§ **IHRE AUFGABE**
Setzen Sie den Bericht über die verschobene Gründungsversammlung der Nationalen Bewegung Simeon II. im Anschluss an seinen letzten Satz fort.

§ **ZU PRÜFENDER TEXT**
Politische Formation des bulgarischen Premiers noch immer keine Partei
29. Januar 2002Sofia, 29.1.2002, 1008 GMT, RADIO BULGARIEN, deutsch
Bekanntlich fand die langerwartete Gründungsversammlung der Partei Nationale Bewegung Simeon II. am vergangenen Samstag (26.1.) zur Überraschung aller nicht statt. Der zweite Anlauf soll in drei Monaten stattfinden. Dies verkündete der Vorsitzende der NBS persönlich, Premierminister Simeon von Sachsen, Coburg und Gotha. Am 6. April, ein Jahr nach dem schicksalsträchtigen Tag, als der ehemalige König vor aller Öffentlichkeit bekannt gab, dass er die bulgarische politische Bühne betreten will, soll nun die Nationale Bewegung in eine Partei umgewandelt werden. In seiner Ansprache an die Möchtegern-Parteifunktionäre betonte Simeon von Sachsen, Coburg und Gotha, die Politik der Bewegung bedürfe einer Neubewertung. Dazu müsse auch der Statutentwurf bearbeitet werden, um die Wahl des künftigen Vorstandes anschaulicher zu machen und jedem bulgarischen Staatsbürger die Möglichkeit zu geben, Mitglied der neuen Partei zu sein. Außerdem sei er nicht bereit, Ehrenvorsitzender oder gar Parteivorsitzender zu werden. "Wir haben die NBS nicht deshalb ins Leben gerufen, um eine neue politische Elite zu schaffen, sondern um das Leben unserer Landsleute zu verbessern", betont der Ministerpräsident. (...)
Von dieser scharfen Kritik des Ministerpräsidenten wird klar, dass er sich über das sinkende Vertrauen in die NBS und die Regierung innerhalb von nur sechs Monaten wohl bewusst ist. Viele Beobachter werteten die Verschiebung der Gründungsversammlung als gut überdachte Taktik des Königs, um sein eigenes und das Ansehen seines Kabinetts aufzupolieren. Nach diesen kritischen Äußerungen wird er ganz bestimmt in die Gunst der Wähler kommen. (...)

§ **BEREITGESTELLTES MATERIAL**
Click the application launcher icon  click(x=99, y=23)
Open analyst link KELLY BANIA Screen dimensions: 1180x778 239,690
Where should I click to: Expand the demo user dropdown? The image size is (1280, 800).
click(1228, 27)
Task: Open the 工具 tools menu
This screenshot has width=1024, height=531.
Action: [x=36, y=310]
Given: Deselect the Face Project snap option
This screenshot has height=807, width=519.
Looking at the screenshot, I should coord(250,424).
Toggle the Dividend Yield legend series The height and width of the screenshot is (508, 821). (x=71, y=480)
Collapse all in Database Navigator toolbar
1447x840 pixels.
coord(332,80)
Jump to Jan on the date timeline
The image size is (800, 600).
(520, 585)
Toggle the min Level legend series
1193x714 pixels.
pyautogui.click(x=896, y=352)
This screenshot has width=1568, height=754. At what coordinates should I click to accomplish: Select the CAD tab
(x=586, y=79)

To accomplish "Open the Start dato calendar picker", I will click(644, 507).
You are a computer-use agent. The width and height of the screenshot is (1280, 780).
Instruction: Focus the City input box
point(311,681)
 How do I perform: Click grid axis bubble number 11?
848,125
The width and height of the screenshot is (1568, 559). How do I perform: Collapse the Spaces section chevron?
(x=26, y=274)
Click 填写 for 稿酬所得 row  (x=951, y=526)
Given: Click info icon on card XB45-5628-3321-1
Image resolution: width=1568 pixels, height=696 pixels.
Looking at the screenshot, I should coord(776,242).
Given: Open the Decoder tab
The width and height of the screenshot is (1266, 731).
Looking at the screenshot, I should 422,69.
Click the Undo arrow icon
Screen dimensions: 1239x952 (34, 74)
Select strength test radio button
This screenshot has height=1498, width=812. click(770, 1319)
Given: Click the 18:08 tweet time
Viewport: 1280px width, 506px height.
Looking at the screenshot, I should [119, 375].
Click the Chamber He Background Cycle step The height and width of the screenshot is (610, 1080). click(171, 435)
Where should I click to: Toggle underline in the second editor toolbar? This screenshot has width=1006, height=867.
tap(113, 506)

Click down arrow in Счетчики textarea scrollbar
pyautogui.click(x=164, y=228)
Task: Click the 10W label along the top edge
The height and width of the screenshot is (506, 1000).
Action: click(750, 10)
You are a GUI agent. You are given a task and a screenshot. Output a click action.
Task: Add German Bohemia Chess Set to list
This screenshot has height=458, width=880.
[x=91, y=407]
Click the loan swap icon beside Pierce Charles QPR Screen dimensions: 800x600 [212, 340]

§ **IHRE ANTWORT**
"Die Abgeordneten des Zaren fordern massenweise Rücktritte", lautet eine Überschrift in der Zeitung "Standard." Ein richtiger Krieg ist in der Fraktion der Nationalen Bewegung Simeon II. bei der gemeinsamen Sitzung mit dem Kabinett ausgebrochen, schreibt das Blatt.
"Der Staatspräsident Georgi Parwanow wird Umbesetzungen im Kabinett unterstützen", lautet die Überschrift auf der Titelseite der Zeitung der oppositionellen Bulgarischen Sozialistischen Partei "Duma." Die Leute des Zaren wollen den Fraktionsvorsitzenden Plamen Panajotow heute (29.1.) stürzen, schreibt mit einem Fragezeichen dahinter das Blatt weiter.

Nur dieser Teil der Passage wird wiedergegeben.